◆ KUTIPAN TEKS:
Edukator Berperan Tingkatkan Pengendalian Faktor Risiko
Diperkirakan hanya satu dari tiga orang dengan diabetes melitus yang sudah terdeteksi. Kesadaran masyarakat untuk mencegah dan mendeteksi penyakit tersebut masih minim.
Oleh
Deonisia Arlinta
·3 menit baca
JAKARTA, KOMPAS – Diperkirakan hanya satu dari tiga orang dengan diabetes melitus yang sudah terdeteksi. Kesadaran masyarakat untuk mencegah dan mendeteksi penyakit tersebut masih minim. Padahal, pasien yang terlambat terdeksi bisa mendapatkan komplikasi yang lebih berat.
Untuk itu, peran edukator di fasilitas pelayanan kesehatan perlu lebih optimal untuk meningkatkan promosi dan edukasi kesehatan pada masyarakat.
Ketua Umum Pengurus Besar Persatuan Diabetes Indonesia (Persadia) Agung Pranoto di Jakarta, Senin (11/11/2019) menuturkan, perubahan perilaku menjadi lebih sehat merupakan cara utama untuk mengendalikan diabetes yang dimiliki oleh seseorang. Perubahan perilaku ini meliputi konsumsi makanan yang rendah karbohidrat dan gula, rutin beraktivitas fisik, dan mengelola stres dengan baik.
“Sekitar 98 persen perubahan perilaku ini bisa dicapai tergantung pada pasien itu sendiri. Tenaga kesehatan seperti dokter dan perawat hanya berperan 2 persen. Meski begitu, lewat tenaga kesehatan edukasi mengenai hidup sehat bisa didapatkan,” katanya.
Menurut dia, tenaga kesehatan terutama di fasilitas kesehatan tingkat pertama (FKTP) seperti puskesmas dan klinik pratama meningkatkan kompetensinya dalam mengedukasi masyarakat terkait kesehatan. Tenaga kesehatan memiliki tanggung jawab sebagai edukator kesehatan masyarakat, sekaligus mendorong untuk melakukan deteksi dini.
Deteksi dini ini penting agar diabetes melitus yang dimiliki seseorang bisa dikendalikan sejak awal untuk mencegah terjadinya komplikasi. Faktor risiko yang tidak dikendalikan bisa memicu terjadinya penyakit katastropik, seperti jantung koroner, gagal ginjal, dan stroke. Penyakit tersebut menjadi beban tertinggi dalam program Jaminanan Kesehatan Nasional-Kartu Indonesia Sehat.
Asisten Deputi Bidang Pembiayaan Manfaat Kesehatan Primer Badan Penyelenggara Jaminan Sosial (BPJS) Kesehatan, Nurifansyah menuturkan, jumlah pasien diabetes melitus yang ditanggung BPJS Kesehatan saat ini sekitar 4,2 juta orang. Dari jumlah itu, biaya yang dikeluarkan sektiar Rp 6,1 triliun. Jumlah ini belum termasuk pasien dengan komplikasi.

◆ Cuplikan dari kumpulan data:
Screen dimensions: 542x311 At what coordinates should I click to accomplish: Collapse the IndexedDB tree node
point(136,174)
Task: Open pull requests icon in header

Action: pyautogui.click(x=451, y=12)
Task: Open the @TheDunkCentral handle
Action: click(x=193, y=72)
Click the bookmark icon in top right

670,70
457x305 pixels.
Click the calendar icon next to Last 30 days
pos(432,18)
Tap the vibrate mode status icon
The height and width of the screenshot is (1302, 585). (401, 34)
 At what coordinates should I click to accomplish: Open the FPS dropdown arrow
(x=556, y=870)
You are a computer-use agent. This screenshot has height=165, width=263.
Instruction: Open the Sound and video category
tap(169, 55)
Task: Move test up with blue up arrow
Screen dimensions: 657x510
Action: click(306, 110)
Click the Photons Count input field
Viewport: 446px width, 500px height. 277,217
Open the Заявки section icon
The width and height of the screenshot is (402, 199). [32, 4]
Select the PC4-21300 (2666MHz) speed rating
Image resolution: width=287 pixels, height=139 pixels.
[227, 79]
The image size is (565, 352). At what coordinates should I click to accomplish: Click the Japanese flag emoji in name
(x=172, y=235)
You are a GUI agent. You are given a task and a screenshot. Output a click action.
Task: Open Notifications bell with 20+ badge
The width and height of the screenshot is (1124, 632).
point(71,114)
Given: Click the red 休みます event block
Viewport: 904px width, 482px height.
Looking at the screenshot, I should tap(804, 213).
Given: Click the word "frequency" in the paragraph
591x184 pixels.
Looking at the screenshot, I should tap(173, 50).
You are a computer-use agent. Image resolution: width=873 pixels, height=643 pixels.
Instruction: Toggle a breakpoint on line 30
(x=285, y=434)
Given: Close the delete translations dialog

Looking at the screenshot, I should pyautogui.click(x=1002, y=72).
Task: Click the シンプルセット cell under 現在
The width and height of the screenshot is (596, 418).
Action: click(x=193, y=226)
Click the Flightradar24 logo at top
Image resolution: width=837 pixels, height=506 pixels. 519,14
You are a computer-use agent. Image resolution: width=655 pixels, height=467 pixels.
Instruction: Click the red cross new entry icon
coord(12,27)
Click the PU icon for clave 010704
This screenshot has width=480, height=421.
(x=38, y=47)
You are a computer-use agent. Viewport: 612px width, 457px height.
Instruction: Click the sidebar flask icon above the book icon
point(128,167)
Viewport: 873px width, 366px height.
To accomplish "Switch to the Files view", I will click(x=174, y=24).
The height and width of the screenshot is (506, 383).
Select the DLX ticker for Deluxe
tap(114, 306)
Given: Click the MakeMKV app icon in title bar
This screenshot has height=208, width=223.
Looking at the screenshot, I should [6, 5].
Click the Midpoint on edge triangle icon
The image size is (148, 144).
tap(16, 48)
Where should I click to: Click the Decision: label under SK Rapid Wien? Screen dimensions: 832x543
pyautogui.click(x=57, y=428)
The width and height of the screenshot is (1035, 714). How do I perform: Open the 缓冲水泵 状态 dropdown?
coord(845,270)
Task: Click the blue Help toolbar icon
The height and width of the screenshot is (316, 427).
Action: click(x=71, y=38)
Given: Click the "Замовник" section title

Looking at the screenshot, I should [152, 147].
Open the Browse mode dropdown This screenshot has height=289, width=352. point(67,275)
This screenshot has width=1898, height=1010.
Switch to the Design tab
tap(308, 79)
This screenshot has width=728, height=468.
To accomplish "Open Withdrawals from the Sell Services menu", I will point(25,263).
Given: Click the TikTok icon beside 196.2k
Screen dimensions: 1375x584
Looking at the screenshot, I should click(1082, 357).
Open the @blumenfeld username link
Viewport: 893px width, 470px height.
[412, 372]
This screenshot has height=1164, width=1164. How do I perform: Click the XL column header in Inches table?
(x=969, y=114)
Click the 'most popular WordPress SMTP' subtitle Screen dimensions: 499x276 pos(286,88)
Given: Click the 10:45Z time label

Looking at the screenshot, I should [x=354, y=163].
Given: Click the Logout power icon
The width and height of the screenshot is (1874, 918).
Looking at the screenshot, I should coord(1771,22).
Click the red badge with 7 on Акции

◆ YANG DIHARAPKAN:
Sambung artikel tentang peran edukator dalam pengendalian diabetes melitus, dimulai setelah kalimat terakhir yang tercantum. Entri-entri tersebut diambil dari sumber lain.

◆ HASIL LATIHAN:
Data BPJS Kesehatan pada 2018 menunjukkan, komplikasi penyakit akibat diabetes seperti jantung, gagal ginjal, dan stroke menduduki beban terbesar dari penyakit katastropik yang harus ditanggung. Penyakit jantung membutuhkan biaya sekitar Rp 10,5 triliun, stroke Rp 2,5 triliun, dan gagal ginjal Rp 2,3 triliun.
“Risiko komplikasi pada penyakit diabetes sangat tinggi. Apalagi penyakit ini tidak memiliki gejala yang berarti sehingga sulit terdeteksi tanpa pemeriksaan. Untuk itu, BPJS Kesehatan sendiri terus menggalakkan program pengelolaan penyakit kronis (prolanis) diabetes untuk mengendalikan penyakit ini agar tidak menjadi komplikasi,” ujarnya.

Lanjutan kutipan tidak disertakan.